Task to carry out =>
Please quote every entry below word for word, leaving out the pictures.

Start of Data rows

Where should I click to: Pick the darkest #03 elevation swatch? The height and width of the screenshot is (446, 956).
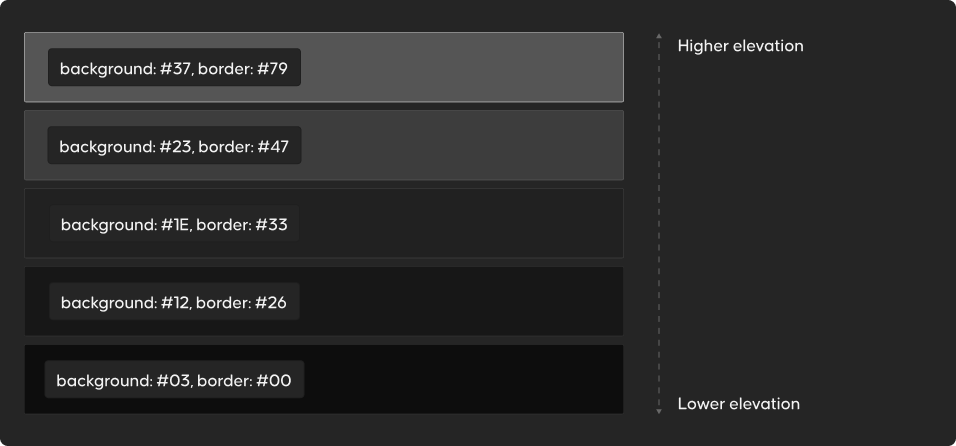324,379
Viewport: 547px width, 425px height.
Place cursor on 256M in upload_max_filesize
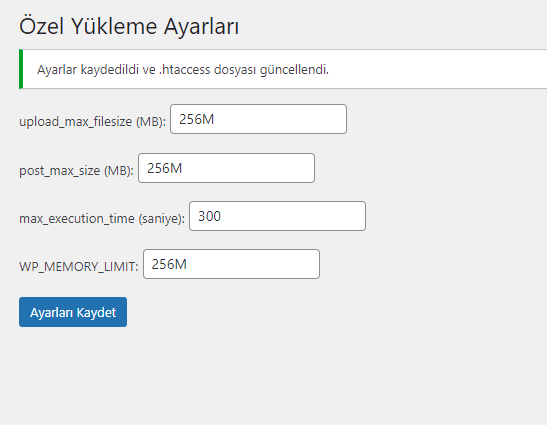point(196,119)
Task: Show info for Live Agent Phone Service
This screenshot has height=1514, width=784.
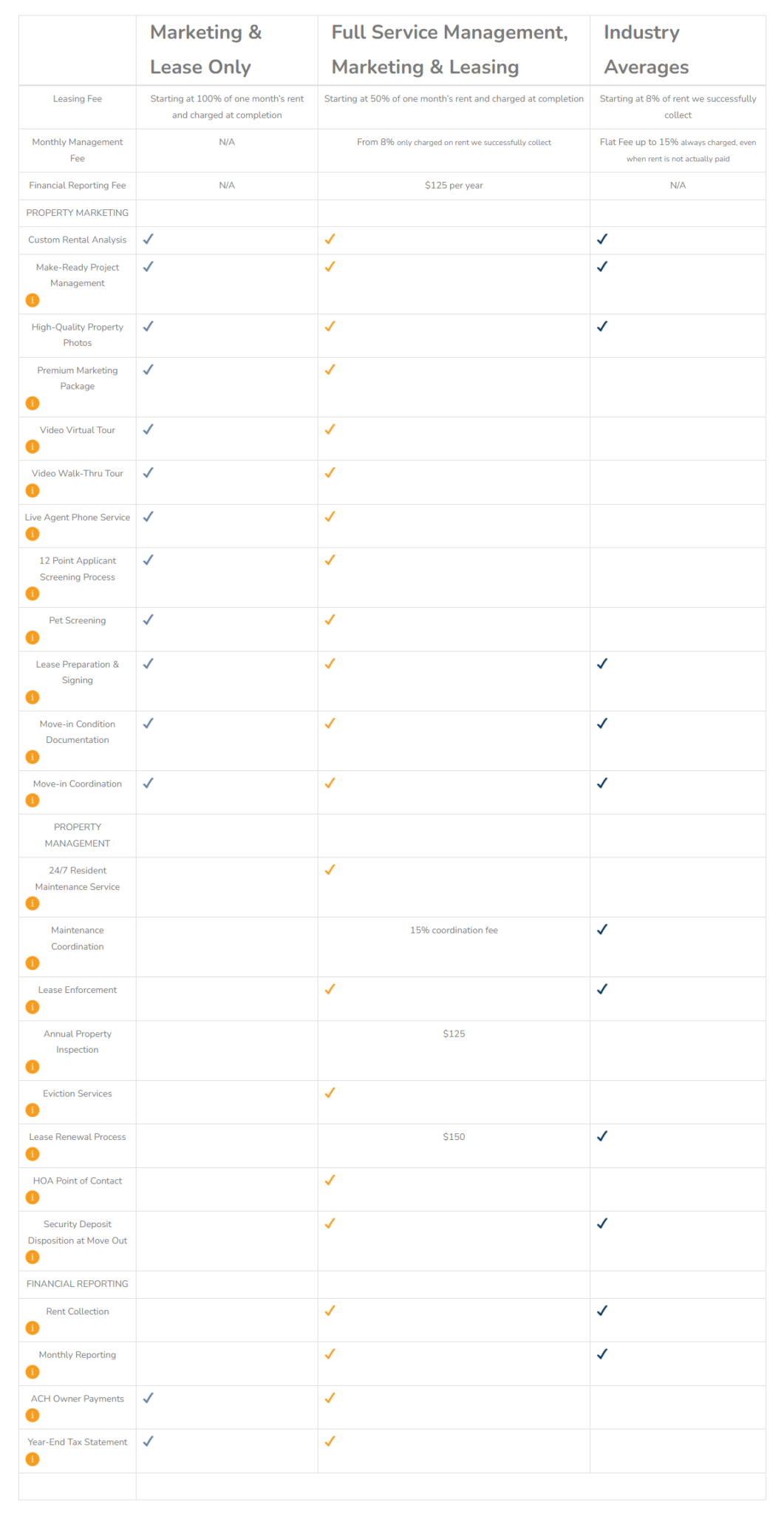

End of Data rows

Exercise output =>
Where should I click to: Pick the darkest #03 elevation swatch? The height and width of the screenshot is (446, 956).
324,379
Viewport: 547px width, 425px height.
Place cursor on 256M in upload_max_filesize
point(196,119)
Task: Show info for Live Agent Phone Service
This screenshot has height=1514, width=784.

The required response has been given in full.